DESCRIPTION OF THE TASK => Write each line out a second time, exactly as shown below.

(Stored items from a collection)
# # # # # # #

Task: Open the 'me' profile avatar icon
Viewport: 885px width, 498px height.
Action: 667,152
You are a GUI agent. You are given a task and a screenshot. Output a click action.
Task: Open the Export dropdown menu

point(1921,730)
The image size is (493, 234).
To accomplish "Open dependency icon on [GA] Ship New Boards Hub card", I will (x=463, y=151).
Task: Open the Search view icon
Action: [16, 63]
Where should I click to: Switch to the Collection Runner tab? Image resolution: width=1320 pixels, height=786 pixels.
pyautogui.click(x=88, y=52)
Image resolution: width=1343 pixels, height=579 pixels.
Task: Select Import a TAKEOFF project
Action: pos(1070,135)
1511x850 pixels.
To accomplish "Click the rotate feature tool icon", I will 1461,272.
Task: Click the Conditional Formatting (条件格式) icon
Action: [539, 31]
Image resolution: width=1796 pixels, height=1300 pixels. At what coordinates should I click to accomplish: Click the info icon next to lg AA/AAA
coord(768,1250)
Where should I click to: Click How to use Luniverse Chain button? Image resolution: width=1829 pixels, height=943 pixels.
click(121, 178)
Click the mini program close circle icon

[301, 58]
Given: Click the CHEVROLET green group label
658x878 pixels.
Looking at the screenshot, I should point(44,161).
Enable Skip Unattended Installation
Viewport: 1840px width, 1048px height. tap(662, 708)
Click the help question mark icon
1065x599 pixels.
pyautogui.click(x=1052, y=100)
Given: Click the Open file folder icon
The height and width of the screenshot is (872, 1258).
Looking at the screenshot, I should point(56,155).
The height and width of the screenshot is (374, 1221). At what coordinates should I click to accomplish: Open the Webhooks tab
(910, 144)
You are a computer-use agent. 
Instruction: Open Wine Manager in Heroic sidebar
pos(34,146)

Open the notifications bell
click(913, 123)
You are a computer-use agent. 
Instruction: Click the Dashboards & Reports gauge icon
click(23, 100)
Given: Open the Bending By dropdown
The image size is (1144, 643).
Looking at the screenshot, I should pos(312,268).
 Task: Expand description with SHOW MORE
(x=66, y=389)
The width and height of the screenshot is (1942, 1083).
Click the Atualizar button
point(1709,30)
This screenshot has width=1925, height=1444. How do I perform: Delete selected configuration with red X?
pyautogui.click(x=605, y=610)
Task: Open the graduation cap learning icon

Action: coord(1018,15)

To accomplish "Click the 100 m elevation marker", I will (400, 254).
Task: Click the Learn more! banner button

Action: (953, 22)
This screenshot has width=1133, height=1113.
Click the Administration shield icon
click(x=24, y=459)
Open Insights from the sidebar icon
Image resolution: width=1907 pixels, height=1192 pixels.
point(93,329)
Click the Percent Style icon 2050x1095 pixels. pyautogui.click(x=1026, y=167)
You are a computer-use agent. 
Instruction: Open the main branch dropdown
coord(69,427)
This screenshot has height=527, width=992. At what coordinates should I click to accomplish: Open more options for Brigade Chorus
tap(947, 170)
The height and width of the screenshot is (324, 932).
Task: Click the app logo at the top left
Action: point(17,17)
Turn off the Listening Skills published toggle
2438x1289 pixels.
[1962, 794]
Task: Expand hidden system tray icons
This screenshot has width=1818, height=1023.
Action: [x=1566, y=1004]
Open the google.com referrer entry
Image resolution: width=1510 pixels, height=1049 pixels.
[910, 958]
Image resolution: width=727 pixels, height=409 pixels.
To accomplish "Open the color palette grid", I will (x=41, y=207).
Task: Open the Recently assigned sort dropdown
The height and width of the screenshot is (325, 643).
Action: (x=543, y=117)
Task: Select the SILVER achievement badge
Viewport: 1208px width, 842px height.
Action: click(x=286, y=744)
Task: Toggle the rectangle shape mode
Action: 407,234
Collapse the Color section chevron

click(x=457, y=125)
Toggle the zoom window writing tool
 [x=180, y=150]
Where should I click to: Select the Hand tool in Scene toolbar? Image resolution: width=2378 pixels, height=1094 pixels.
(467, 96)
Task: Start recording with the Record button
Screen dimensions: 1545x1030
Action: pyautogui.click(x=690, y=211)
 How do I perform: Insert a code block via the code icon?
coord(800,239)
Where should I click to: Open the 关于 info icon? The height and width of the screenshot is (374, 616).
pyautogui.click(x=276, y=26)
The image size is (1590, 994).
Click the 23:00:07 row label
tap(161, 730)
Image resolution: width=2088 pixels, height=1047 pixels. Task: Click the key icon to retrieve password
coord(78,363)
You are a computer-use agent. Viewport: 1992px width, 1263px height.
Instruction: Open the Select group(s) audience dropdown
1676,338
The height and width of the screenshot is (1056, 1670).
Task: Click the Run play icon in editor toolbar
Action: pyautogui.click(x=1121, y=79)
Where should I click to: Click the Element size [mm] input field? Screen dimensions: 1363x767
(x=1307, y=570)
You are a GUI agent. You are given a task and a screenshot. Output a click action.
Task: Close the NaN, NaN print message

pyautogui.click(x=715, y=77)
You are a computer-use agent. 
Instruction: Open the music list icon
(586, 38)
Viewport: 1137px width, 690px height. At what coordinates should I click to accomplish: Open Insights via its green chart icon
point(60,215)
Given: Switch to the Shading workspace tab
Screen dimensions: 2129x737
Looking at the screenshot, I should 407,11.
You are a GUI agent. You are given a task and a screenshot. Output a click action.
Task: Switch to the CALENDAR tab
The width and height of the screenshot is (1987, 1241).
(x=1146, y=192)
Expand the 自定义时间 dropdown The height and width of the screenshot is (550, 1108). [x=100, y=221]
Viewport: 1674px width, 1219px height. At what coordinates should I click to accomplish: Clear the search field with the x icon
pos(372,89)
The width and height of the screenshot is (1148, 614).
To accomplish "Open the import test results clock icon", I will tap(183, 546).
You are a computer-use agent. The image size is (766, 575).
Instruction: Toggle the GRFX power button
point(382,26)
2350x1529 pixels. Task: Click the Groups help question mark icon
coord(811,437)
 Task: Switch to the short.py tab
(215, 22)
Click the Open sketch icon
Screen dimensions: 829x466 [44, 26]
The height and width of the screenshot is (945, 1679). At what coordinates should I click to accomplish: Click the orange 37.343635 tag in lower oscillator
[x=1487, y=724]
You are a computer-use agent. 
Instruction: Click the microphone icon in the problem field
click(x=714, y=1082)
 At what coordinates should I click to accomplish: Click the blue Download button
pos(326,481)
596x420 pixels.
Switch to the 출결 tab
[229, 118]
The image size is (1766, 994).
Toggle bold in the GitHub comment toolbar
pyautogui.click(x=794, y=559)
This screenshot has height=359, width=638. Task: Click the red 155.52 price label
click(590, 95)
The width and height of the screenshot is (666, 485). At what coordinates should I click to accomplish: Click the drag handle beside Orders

# # # # # # #

ANSWER SECTION =>
Task: Open the 'me' profile avatar icon
Viewport: 885px width, 498px height.
Action: 667,152
You are a GUI agent. You are given a task and a screenshot. Output a click action.
Task: Open the Export dropdown menu

point(1921,730)
The image size is (493, 234).
To accomplish "Open dependency icon on [GA] Ship New Boards Hub card", I will (x=463, y=151).
Task: Open the Search view icon
Action: [16, 63]
Where should I click to: Switch to the Collection Runner tab? Image resolution: width=1320 pixels, height=786 pixels.
pyautogui.click(x=88, y=52)
Image resolution: width=1343 pixels, height=579 pixels.
Task: Select Import a TAKEOFF project
Action: pos(1070,135)
1511x850 pixels.
To accomplish "Click the rotate feature tool icon", I will 1461,272.
Task: Click the Conditional Formatting (条件格式) icon
Action: [539, 31]
Image resolution: width=1796 pixels, height=1300 pixels. At what coordinates should I click to accomplish: Click the info icon next to lg AA/AAA
coord(768,1250)
Where should I click to: Click How to use Luniverse Chain button? Image resolution: width=1829 pixels, height=943 pixels.
click(121, 178)
Click the mini program close circle icon

[301, 58]
Given: Click the CHEVROLET green group label
658x878 pixels.
Looking at the screenshot, I should point(44,161).
Enable Skip Unattended Installation
Viewport: 1840px width, 1048px height. tap(662, 708)
Click the help question mark icon
1065x599 pixels.
pyautogui.click(x=1052, y=100)
Given: Click the Open file folder icon
The height and width of the screenshot is (872, 1258).
Looking at the screenshot, I should point(56,155).
The height and width of the screenshot is (374, 1221). At what coordinates should I click to accomplish: Open the Webhooks tab
(910, 144)
You are a computer-use agent. 
Instruction: Open Wine Manager in Heroic sidebar
pos(34,146)

Open the notifications bell
click(913, 123)
You are a computer-use agent. 
Instruction: Click the Dashboards & Reports gauge icon
click(23, 100)
Given: Open the Bending By dropdown
The image size is (1144, 643).
Looking at the screenshot, I should pos(312,268).
 Task: Expand description with SHOW MORE
(x=66, y=389)
The width and height of the screenshot is (1942, 1083).
Click the Atualizar button
point(1709,30)
This screenshot has width=1925, height=1444. How do I perform: Delete selected configuration with red X?
pyautogui.click(x=605, y=610)
Task: Open the graduation cap learning icon

Action: coord(1018,15)

To accomplish "Click the 100 m elevation marker", I will (400, 254).
Task: Click the Learn more! banner button

Action: (953, 22)
This screenshot has width=1133, height=1113.
Click the Administration shield icon
click(x=24, y=459)
Open Insights from the sidebar icon
Image resolution: width=1907 pixels, height=1192 pixels.
point(93,329)
Click the Percent Style icon 2050x1095 pixels. pyautogui.click(x=1026, y=167)
You are a computer-use agent. 
Instruction: Open the main branch dropdown
coord(69,427)
This screenshot has height=527, width=992. At what coordinates should I click to accomplish: Open more options for Brigade Chorus
tap(947, 170)
The height and width of the screenshot is (324, 932).
Task: Click the app logo at the top left
Action: point(17,17)
Turn off the Listening Skills published toggle
2438x1289 pixels.
[1962, 794]
Task: Expand hidden system tray icons
This screenshot has width=1818, height=1023.
Action: [x=1566, y=1004]
Open the google.com referrer entry
Image resolution: width=1510 pixels, height=1049 pixels.
[910, 958]
Image resolution: width=727 pixels, height=409 pixels.
To accomplish "Open the color palette grid", I will (x=41, y=207).
Task: Open the Recently assigned sort dropdown
The height and width of the screenshot is (325, 643).
Action: (x=543, y=117)
Task: Select the SILVER achievement badge
Viewport: 1208px width, 842px height.
Action: click(x=286, y=744)
Task: Toggle the rectangle shape mode
Action: 407,234
Collapse the Color section chevron

click(x=457, y=125)
Toggle the zoom window writing tool
 [x=180, y=150]
Where should I click to: Select the Hand tool in Scene toolbar? Image resolution: width=2378 pixels, height=1094 pixels.
(467, 96)
Task: Start recording with the Record button
Screen dimensions: 1545x1030
Action: pyautogui.click(x=690, y=211)
 How do I perform: Insert a code block via the code icon?
coord(800,239)
Where should I click to: Open the 关于 info icon? The height and width of the screenshot is (374, 616).
pyautogui.click(x=276, y=26)
The image size is (1590, 994).
Click the 23:00:07 row label
tap(161, 730)
Image resolution: width=2088 pixels, height=1047 pixels. Task: Click the key icon to retrieve password
coord(78,363)
You are a computer-use agent. Viewport: 1992px width, 1263px height.
Instruction: Open the Select group(s) audience dropdown
1676,338
The height and width of the screenshot is (1056, 1670).
Task: Click the Run play icon in editor toolbar
Action: pyautogui.click(x=1121, y=79)
Where should I click to: Click the Element size [mm] input field? Screen dimensions: 1363x767
(x=1307, y=570)
You are a GUI agent. You are given a task and a screenshot. Output a click action.
Task: Close the NaN, NaN print message

pyautogui.click(x=715, y=77)
You are a computer-use agent. 
Instruction: Open the music list icon
(586, 38)
Viewport: 1137px width, 690px height. At what coordinates should I click to accomplish: Open Insights via its green chart icon
point(60,215)
Given: Switch to the Shading workspace tab
Screen dimensions: 2129x737
Looking at the screenshot, I should 407,11.
You are a GUI agent. You are given a task and a screenshot. Output a click action.
Task: Switch to the CALENDAR tab
The width and height of the screenshot is (1987, 1241).
(x=1146, y=192)
Expand the 自定义时间 dropdown The height and width of the screenshot is (550, 1108). [x=100, y=221]
Viewport: 1674px width, 1219px height. At what coordinates should I click to accomplish: Clear the search field with the x icon
pos(372,89)
The width and height of the screenshot is (1148, 614).
To accomplish "Open the import test results clock icon", I will tap(183, 546).
You are a computer-use agent. The image size is (766, 575).
Instruction: Toggle the GRFX power button
point(382,26)
2350x1529 pixels. Task: Click the Groups help question mark icon
coord(811,437)
 Task: Switch to the short.py tab
(215, 22)
Click the Open sketch icon
Screen dimensions: 829x466 [44, 26]
The height and width of the screenshot is (945, 1679). At what coordinates should I click to accomplish: Click the orange 37.343635 tag in lower oscillator
[x=1487, y=724]
You are a computer-use agent. 
Instruction: Click the microphone icon in the problem field
click(x=714, y=1082)
 At what coordinates should I click to accomplish: Click the blue Download button
pos(326,481)
596x420 pixels.
Switch to the 출결 tab
[229, 118]
The image size is (1766, 994).
Toggle bold in the GitHub comment toolbar
pyautogui.click(x=794, y=559)
This screenshot has height=359, width=638. Task: Click the red 155.52 price label
click(590, 95)
The width and height of the screenshot is (666, 485). At what coordinates should I click to accomplish: Click the drag handle beside Orders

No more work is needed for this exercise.